### What you are asked to do
In the entries that follow, find the line containing "Open the Home breadcrumb link"; from there, copy every line exactly through the line containing "Click the browse".

(Data records begins)

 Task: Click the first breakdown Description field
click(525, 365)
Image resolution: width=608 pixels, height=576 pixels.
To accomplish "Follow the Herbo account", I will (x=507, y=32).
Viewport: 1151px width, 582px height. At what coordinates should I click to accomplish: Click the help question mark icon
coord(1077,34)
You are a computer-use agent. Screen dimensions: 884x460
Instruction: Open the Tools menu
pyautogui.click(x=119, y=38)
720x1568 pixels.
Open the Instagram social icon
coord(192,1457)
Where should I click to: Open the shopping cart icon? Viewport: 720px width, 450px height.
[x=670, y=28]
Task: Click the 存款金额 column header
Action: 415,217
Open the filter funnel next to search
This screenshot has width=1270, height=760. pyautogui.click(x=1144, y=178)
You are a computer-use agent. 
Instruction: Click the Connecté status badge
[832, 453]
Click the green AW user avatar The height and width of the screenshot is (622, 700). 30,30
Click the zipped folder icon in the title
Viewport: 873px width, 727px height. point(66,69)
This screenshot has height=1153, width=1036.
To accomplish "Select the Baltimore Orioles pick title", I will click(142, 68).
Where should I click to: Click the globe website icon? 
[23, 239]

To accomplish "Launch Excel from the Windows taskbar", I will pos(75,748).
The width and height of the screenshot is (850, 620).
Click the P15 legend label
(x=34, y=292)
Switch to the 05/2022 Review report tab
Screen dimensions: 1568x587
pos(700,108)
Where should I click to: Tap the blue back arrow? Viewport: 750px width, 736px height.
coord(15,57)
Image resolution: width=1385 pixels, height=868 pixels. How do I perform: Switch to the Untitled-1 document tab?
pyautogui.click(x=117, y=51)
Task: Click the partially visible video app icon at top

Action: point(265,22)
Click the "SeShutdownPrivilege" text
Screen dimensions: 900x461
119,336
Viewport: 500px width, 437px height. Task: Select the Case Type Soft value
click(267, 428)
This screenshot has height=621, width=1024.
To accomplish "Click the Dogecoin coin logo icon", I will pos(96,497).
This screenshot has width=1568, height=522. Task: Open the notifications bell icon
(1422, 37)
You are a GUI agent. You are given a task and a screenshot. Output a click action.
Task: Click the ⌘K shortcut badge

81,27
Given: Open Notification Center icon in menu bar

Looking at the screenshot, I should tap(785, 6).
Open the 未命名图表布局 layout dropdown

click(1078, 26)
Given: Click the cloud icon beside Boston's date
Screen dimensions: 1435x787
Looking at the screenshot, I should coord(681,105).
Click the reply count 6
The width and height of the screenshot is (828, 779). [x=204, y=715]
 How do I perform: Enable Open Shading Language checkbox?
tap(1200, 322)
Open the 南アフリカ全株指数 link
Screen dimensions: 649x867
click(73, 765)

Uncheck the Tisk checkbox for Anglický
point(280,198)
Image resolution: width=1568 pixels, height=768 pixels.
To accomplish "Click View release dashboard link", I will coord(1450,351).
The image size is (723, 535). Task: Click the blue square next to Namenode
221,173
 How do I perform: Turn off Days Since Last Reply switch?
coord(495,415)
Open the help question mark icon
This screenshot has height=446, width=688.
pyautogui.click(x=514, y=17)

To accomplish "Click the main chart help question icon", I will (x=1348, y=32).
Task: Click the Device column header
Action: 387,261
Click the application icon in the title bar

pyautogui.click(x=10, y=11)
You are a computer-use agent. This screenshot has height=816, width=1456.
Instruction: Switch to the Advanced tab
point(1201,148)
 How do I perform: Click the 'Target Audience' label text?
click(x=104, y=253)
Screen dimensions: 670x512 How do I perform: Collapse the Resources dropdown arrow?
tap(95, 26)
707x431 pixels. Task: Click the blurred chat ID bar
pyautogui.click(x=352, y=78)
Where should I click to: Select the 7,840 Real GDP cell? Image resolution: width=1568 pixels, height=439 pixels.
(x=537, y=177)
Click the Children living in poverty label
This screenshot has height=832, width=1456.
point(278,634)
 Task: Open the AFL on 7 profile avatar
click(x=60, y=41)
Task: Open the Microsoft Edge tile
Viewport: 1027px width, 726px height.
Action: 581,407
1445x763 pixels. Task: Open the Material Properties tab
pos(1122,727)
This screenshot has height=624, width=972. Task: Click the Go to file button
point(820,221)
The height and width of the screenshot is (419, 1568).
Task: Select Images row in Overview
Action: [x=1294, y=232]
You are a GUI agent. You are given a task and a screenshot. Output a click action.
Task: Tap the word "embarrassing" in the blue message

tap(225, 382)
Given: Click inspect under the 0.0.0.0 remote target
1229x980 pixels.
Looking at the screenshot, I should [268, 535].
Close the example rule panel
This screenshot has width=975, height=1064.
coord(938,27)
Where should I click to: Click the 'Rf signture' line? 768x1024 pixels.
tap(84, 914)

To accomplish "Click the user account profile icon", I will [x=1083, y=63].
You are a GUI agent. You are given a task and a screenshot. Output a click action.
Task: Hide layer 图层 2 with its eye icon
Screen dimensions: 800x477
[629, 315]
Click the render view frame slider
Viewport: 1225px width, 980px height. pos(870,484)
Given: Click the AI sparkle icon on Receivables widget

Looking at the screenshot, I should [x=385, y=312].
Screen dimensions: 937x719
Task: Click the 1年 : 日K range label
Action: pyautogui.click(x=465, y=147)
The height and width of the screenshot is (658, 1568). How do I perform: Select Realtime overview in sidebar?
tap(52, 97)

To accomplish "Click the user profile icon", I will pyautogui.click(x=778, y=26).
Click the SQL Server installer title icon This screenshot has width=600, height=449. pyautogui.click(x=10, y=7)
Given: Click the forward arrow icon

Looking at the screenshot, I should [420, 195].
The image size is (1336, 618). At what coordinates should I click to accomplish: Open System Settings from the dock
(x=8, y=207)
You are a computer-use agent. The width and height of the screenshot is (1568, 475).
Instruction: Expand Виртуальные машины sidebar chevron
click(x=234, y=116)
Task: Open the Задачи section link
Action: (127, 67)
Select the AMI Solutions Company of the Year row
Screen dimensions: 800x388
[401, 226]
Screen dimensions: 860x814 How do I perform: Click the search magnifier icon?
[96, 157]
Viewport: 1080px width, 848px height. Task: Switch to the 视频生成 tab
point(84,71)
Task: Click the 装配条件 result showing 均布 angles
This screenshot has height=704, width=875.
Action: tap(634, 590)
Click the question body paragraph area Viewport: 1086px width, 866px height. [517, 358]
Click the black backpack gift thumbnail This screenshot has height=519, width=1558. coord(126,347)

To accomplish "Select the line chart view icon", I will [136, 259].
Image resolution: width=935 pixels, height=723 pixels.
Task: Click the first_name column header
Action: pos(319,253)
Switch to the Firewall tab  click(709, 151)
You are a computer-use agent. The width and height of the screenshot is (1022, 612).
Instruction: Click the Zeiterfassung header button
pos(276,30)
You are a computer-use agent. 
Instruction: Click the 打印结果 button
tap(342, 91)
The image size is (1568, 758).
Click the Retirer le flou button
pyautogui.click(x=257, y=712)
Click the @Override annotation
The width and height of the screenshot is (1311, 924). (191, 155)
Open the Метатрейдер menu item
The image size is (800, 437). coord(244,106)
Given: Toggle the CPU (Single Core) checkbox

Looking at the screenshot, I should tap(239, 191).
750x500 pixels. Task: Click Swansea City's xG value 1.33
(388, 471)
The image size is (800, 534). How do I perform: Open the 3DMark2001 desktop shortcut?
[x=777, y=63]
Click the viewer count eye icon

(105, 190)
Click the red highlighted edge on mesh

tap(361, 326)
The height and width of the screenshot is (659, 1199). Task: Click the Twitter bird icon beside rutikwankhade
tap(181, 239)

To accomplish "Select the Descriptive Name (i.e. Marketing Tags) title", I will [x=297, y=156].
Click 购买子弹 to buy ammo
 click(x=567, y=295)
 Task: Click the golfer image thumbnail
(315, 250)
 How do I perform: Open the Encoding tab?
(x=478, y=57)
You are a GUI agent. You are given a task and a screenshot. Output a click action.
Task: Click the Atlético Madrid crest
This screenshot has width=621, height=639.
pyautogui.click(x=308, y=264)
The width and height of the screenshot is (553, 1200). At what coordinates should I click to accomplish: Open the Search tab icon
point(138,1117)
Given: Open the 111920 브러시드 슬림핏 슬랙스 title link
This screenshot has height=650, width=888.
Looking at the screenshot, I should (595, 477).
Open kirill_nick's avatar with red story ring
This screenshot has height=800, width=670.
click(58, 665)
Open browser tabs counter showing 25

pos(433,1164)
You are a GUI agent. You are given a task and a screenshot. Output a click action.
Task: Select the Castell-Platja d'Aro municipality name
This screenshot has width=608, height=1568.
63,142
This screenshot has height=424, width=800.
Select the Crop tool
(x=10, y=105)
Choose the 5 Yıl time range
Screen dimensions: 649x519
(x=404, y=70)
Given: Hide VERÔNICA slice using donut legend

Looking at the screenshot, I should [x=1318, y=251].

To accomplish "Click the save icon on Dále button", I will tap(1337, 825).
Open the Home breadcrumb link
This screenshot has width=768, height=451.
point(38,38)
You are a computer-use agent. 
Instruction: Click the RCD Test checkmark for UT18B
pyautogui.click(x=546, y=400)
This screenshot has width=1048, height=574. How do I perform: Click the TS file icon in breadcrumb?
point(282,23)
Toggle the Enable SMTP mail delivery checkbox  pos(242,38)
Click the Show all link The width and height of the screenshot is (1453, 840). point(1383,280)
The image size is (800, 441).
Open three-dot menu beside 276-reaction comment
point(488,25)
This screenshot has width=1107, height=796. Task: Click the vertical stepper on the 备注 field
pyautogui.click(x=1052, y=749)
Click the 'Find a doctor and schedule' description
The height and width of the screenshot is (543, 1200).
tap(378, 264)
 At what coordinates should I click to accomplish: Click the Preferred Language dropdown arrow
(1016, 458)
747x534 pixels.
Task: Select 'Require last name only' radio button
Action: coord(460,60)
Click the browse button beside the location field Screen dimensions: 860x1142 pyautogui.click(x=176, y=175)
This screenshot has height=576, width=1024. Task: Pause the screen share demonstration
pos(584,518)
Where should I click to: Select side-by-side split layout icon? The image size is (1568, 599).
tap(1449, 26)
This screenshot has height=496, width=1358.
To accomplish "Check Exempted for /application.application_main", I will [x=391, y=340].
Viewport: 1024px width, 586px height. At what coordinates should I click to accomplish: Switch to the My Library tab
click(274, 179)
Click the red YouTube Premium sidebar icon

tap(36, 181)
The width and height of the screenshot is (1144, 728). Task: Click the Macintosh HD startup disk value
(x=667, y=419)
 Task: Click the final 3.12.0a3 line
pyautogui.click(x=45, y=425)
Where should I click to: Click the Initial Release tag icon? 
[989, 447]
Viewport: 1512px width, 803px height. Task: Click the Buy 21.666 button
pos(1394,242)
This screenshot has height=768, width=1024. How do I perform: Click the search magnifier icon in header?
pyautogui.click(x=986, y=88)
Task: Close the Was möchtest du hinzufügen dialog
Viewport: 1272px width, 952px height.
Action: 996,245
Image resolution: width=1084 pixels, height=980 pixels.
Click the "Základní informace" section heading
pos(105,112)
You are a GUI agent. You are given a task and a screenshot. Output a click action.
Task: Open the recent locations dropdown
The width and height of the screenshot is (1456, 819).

(Data records ends)

### Solved exercise
Open the Home breadcrumb link
This screenshot has width=768, height=451.
point(38,38)
You are a computer-use agent. 
Instruction: Click the RCD Test checkmark for UT18B
pyautogui.click(x=546, y=400)
This screenshot has width=1048, height=574. How do I perform: Click the TS file icon in breadcrumb?
point(282,23)
Toggle the Enable SMTP mail delivery checkbox  pos(242,38)
Click the Show all link The width and height of the screenshot is (1453, 840). point(1383,280)
The image size is (800, 441).
Open three-dot menu beside 276-reaction comment
point(488,25)
This screenshot has width=1107, height=796. Task: Click the vertical stepper on the 备注 field
pyautogui.click(x=1052, y=749)
Click the 'Find a doctor and schedule' description
The height and width of the screenshot is (543, 1200).
tap(378, 264)
 At what coordinates should I click to accomplish: Click the Preferred Language dropdown arrow
(1016, 458)
747x534 pixels.
Task: Select 'Require last name only' radio button
Action: coord(460,60)
Click the browse button beside the location field Screen dimensions: 860x1142 pyautogui.click(x=176, y=175)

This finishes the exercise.